For the diagnosis and prognosis of sepsis, no clear clinical presentation or laboratory indicator has been established as the gold standard. To diagnose sepsis, traditional detection methods, such as blood culture, are inefficient and time-consuming.24 Several recent studies found that sepsis can be diagnosed early using a variety of laboratory indicators, such as PCT, lactate, interleukin-6, and C-reactive protein, which have different sensitivities and specificities.25–27 However, none of them can be used for the accurate diagnosis of sepsis.25–27 For example, PCT and C-reactive protein levels are also increased in non-septic diseases.28 In the prognostic evaluation of sepsis, the use of SOFA and APACHE II scores to assess the prognosis of sepsis is limited because of their poor specificity.29 It remains challenging to identify a new biomarker for classification and predicting the prognosis of sepsis with high specificity and sensitivity. In our study, we assessed the classification and prognostic significance of AGGF1 in patients with sepsis. We found that AGGF1 could distinguish patients with sepsis from non-sepsis patients, indicating that it is a promising biomarker for the classification of sepsis. Furthermore, after correlation analysis, significant positive correlations between plasma AGGF1 and APACHE II score, SOFA score, PCT and lactate were detected, indicating that increased plasma AGGF1 levels were positively correlated with both the inflammatory response and severity of sepsis. In addition, ROC curves illustrated that AGGF1 can distinguish survivors from non-survivors, indicating that AGGF1 can be used to evaluate the prognosis of patients with sepsis. To further examine the significance of AGGF1 as a predictor of sepsis-related mortality after 28 days, we divided patients with sepsis into high and low AGGF1 groups according to the optimal cutoff of plasma AGGF1 levels in survivors and non-survivors. Kaplan–Meier survival curves indicated that high AGGF1 levels were associated with a higher mortality rate than low AGGF1 levels. This study illustrates that AGGF1 has the classification and prognostic significance in sepsis.

■ INFORMATION SHOWN:
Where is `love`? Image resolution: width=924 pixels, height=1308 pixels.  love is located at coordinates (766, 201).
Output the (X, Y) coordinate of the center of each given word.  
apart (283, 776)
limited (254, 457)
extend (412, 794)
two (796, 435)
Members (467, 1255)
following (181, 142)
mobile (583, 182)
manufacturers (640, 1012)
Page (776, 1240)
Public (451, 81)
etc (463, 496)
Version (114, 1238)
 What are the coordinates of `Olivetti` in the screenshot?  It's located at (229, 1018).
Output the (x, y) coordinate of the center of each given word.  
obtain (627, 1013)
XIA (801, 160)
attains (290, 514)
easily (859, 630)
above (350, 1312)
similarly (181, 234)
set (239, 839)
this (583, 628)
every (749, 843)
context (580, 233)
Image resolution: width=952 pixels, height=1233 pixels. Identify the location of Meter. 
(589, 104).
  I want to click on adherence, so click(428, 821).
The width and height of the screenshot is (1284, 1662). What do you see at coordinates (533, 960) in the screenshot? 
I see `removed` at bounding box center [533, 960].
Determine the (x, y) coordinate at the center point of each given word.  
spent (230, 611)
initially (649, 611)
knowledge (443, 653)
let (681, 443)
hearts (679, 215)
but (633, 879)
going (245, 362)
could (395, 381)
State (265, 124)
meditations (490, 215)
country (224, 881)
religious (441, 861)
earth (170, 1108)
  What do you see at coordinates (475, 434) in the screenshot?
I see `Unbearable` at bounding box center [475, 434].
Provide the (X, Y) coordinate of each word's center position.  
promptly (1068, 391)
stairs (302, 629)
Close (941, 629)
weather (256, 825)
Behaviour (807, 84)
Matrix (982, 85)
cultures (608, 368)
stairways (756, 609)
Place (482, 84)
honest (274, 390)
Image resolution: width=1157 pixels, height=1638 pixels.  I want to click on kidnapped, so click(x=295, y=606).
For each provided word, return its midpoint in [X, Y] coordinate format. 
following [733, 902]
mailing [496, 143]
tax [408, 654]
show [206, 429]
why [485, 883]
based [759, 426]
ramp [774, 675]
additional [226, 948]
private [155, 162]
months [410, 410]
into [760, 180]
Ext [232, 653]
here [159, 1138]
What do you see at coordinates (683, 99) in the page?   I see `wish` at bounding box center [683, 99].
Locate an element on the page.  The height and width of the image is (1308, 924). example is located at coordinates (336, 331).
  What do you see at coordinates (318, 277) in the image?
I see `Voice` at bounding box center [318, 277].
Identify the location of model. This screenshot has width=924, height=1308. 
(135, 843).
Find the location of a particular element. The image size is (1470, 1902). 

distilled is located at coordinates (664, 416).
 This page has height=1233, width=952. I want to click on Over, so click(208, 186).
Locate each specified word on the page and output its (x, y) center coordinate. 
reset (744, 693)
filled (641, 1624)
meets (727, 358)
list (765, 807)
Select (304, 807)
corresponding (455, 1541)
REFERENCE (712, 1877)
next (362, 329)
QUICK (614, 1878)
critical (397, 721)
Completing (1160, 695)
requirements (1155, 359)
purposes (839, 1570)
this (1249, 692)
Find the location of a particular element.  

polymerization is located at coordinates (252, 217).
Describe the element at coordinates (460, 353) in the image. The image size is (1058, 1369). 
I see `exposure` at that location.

■ ACTIVITY LIST:
(A) According to the passage on AGGF1 in sepsis, why is using SOFA and APACHE II scores to assess sepsis prognosis limited?
(B) Proceed with the passage on AGGF1 in sepsis, picking up after its final sentence.
None of the tasks draw on the entries.

■ TASK-BY-TASK ANSWERS:
(A) Their specificity is poor.

(B)
Conclusion

In summary, AGGF1 has high classification value for adult sepsis patients and non-sepsis patients, and it may be predictive of 28-day mortality.

Data Sharing Statement

Data will be made available on request.

Ethical Approval and Consent to Participate

This study was approved by the Ethics Committee of Beijing Chao-Yang Hospital (2016-ke-173) and conducted in accordance with the Declaration of Helsinki. Informed consent was obtained from all subjects or their legal guardians.

Acknowledgments

This work was supported by Capital Clinical Special Application Research Project (Z171100001017057) and Sailing Plan Key Medical Speciality (ZYLX202132).

Author Contributions

All authors made a significant contribution to the work reported, whether that is in the conception, study design, execution, acquisition of data, analysis and interpretation, or in all these areas; took part in drafting, revising or critically reviewing the article; gave final approval of the version to be published; have agreed on the journal to which the article has been submitted; and agree to be accountable for all aspects of the work.

Disclosure

The authors report no conflicts of interest in this work.